Retry & Fallback¶
AgentLang has first-class syntax for handling transient task failures. You can declare a retry budget and a fallback policy directly in the run statement — no try/except in Python, no wrapper logic.
Syntax¶
All clauses are optional. Defaults: retries 0, on_fail abort.
Retry budget¶
retries N means the task will be attempted up to N + 1 times total.
retries N |
Total attempts |
|---|---|
retries 0 (default) |
1 |
retries 1 |
2 |
retries 2 |
3 |
Failure policies¶
on_fail abort (default)¶
If the task exhausts its retry budget, a runtime error is raised and the pipeline stops:
on_fail use <expr>¶
If the task fails after all retries, the fallback expression is evaluated and bound to x instead:
let f = run flaky_fetch
with { key: topic, failures_before_success: fail_count }
by ops
retries 2
on_fail use { data: "fallback for " + topic };
Type must match
The fallback expression type must match the task's declared return type. This is enforced statically by the type checker.
Timeout and retries¶
When a task has both retries and timeout clauses, a timeout skips all remaining retries. The runtime raises HandlerTimeoutError and does not attempt the task again. This is because the timed-out handler thread is still running in the background — retrying would overlap invocations, risking duplicated or reordered side-effects.

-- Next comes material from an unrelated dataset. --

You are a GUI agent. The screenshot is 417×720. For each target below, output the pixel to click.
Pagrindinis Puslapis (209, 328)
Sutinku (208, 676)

The on_fail use fallback still applies after a timeout. If the task times out and a fallback expression is declared, the fallback value is used instead of raising an error.
Full example¶
From examples/reliability.agent:
pipeline resilient_brief(topic: String, fail_count: Number) -> String {
let f = run flaky_fetch
with { key: topic, failures_before_success: fail_count }
by ops
retries 2
on_fail use { data: "fallback for " + topic };
if f.data == "fallback for " + topic {
let d = run draft with { notes: "Fallback path: " + f.data } by ops;
return d.article;
} else {
let d = run draft with { notes: "Fresh path: " + f.data } by ops;
return d.article;
}
}
Run it — succeeds within retry budget:
python main.py examples/reliability.agent resilient_brief \
--input '{"topic":"api-status","fail_count":1}'
Run it — exhausts retries, uses fallback:
python main.py examples/reliability.agent resilient_brief \
--input '{"topic":"api-status","fail_count":5}'
Detecting fallback use¶
After on_fail use, the bound variable holds the fallback value. You can inspect it with == to detect which path was taken:
This is a common pattern — compute a sentinel fallback value and check for it downstream.